===== Data =====
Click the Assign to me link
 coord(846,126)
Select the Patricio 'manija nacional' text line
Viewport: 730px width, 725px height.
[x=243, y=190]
=====
===== Data =====
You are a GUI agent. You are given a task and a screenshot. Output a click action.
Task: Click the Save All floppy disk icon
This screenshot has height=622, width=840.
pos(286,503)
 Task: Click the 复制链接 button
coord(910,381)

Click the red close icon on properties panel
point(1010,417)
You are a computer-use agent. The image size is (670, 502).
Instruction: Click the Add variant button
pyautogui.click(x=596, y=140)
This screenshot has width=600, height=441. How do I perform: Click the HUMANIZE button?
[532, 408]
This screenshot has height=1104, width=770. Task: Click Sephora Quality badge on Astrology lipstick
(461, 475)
=====
===== Data =====
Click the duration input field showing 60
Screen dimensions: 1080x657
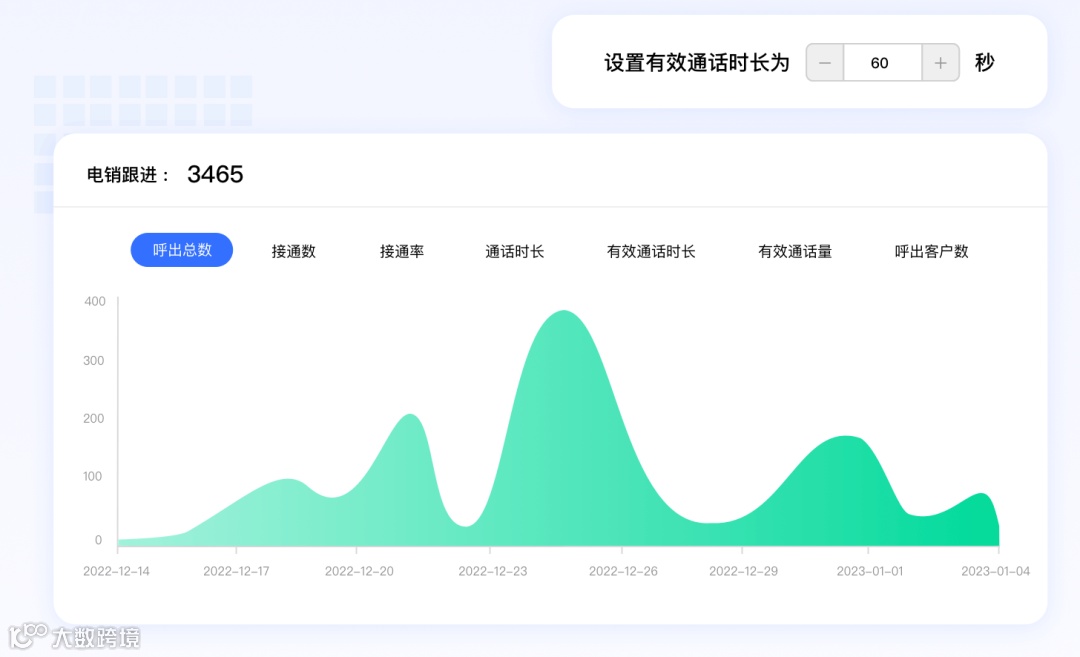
=====
Whenever a line of the data holds the string "agent", pick that line out.

You are a GUI agent. You are given a task and a screenshot. Output a click action.
You are a computer-use agent. The image size is (670, 502).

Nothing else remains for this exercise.